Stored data
· · ·

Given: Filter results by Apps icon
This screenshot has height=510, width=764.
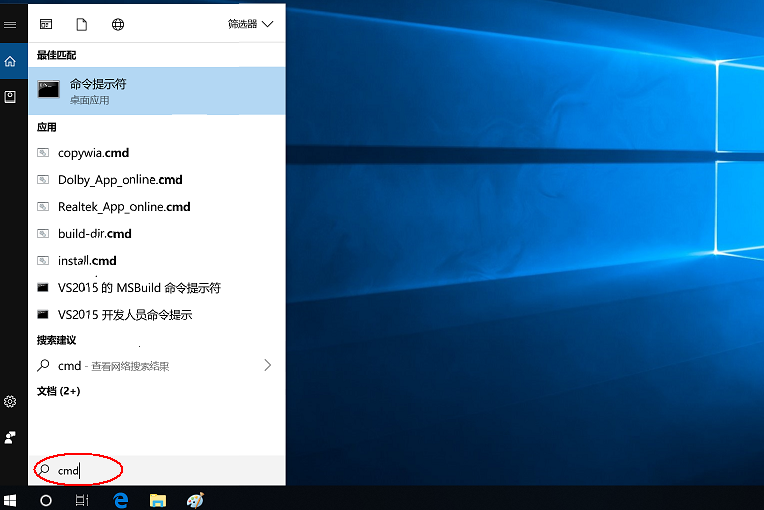Looking at the screenshot, I should (46, 24).
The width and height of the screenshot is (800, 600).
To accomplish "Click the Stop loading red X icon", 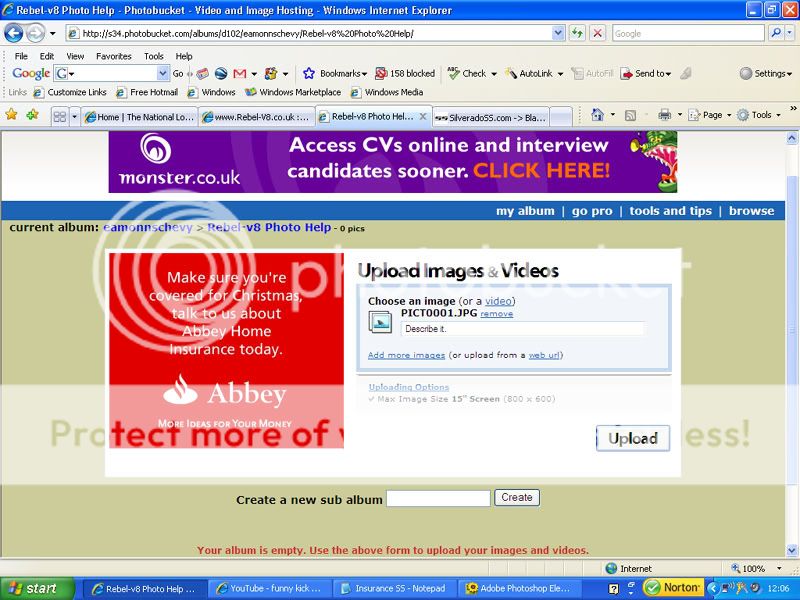I will (x=597, y=33).
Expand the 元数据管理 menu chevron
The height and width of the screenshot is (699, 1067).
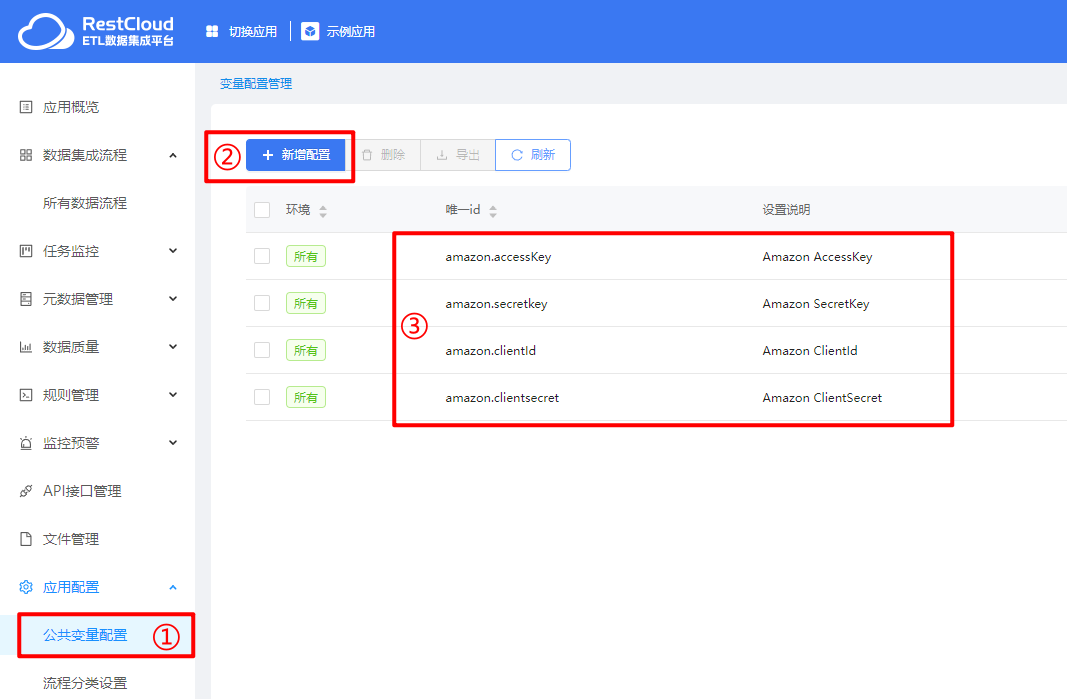[x=173, y=299]
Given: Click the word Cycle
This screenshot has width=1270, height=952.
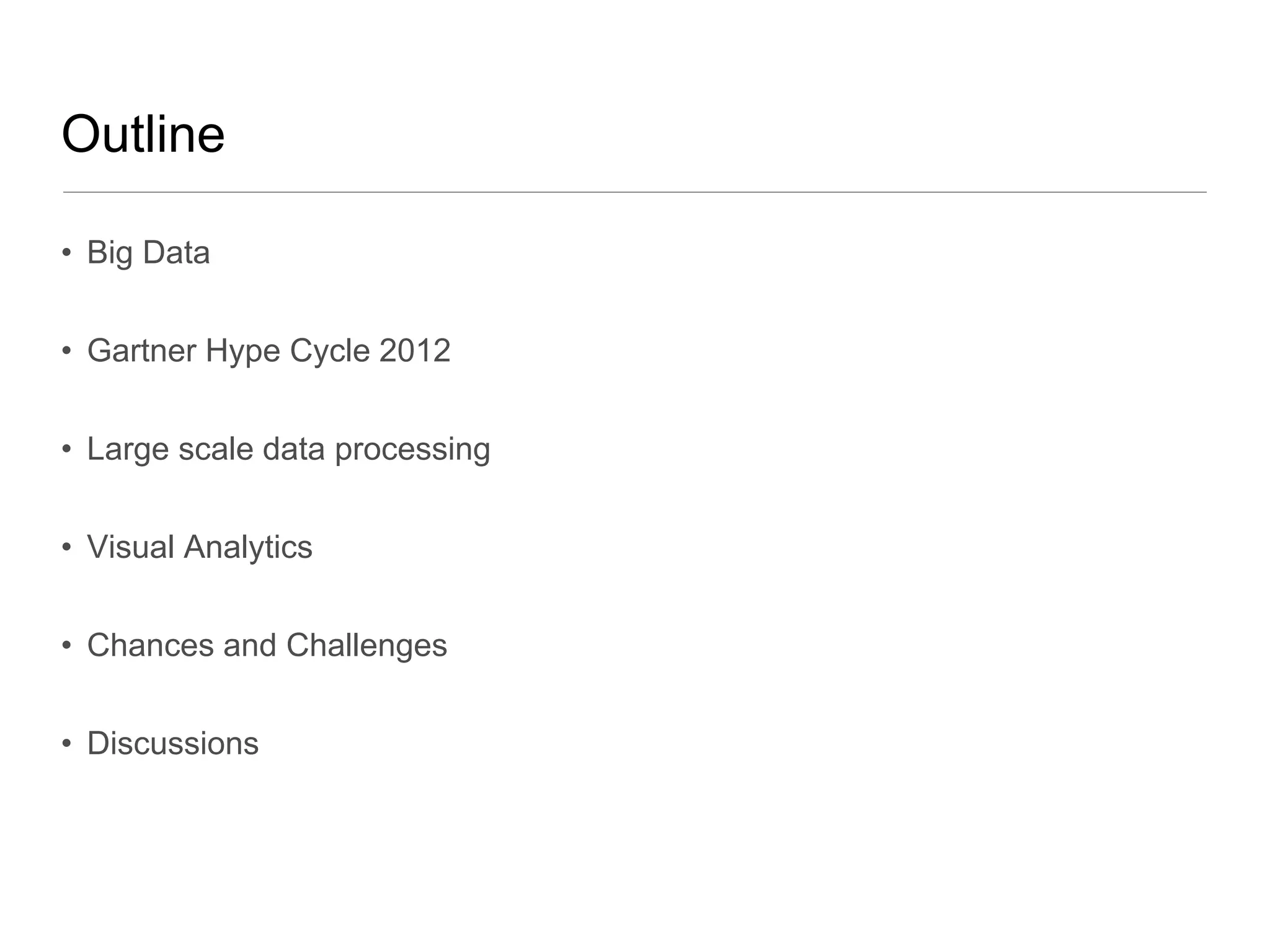Looking at the screenshot, I should tap(329, 351).
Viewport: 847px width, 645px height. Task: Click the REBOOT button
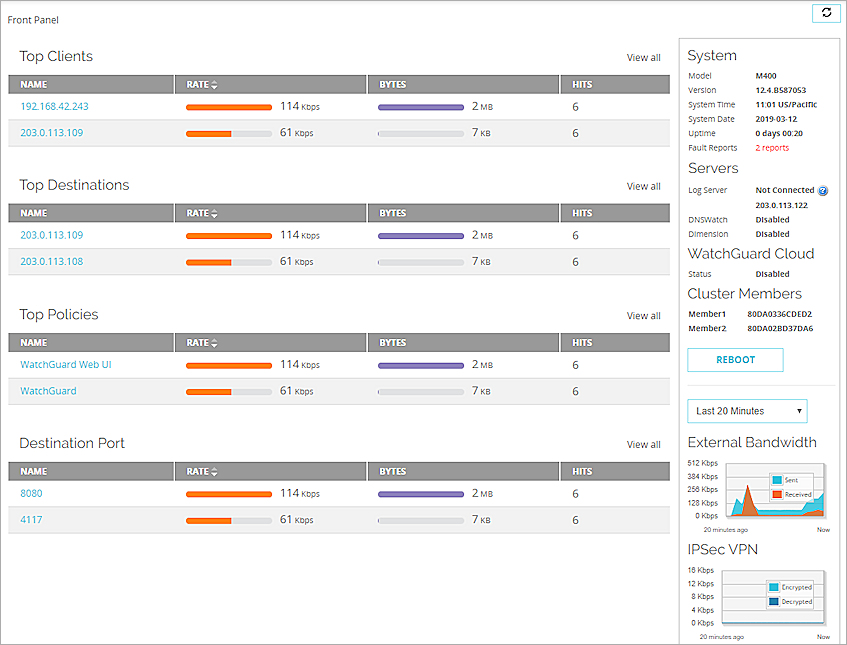[735, 360]
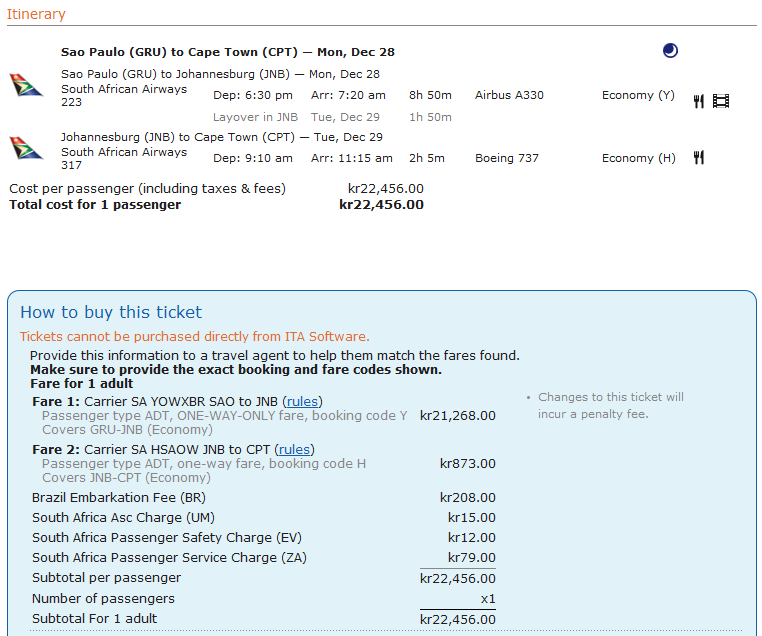
Task: Click the Itinerary section heading
Action: pos(36,14)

· · ·

■ Exercise description ■
Skipping any pictures, copy the line that holds "Expand the 元数据管理 menu chevron" and each line after it through the last line of the records, unchanged, and no other lines.

■ Expected answer ■
Expand the 元数据管理 menu chevron
The height and width of the screenshot is (699, 1067).
[x=173, y=299]
Given: Click the word Cycle
This screenshot has width=1270, height=952.
Looking at the screenshot, I should tap(329, 351).
Viewport: 847px width, 645px height. Task: Click the REBOOT button
[735, 360]
Task: Click the Itinerary section heading
Action: pos(36,14)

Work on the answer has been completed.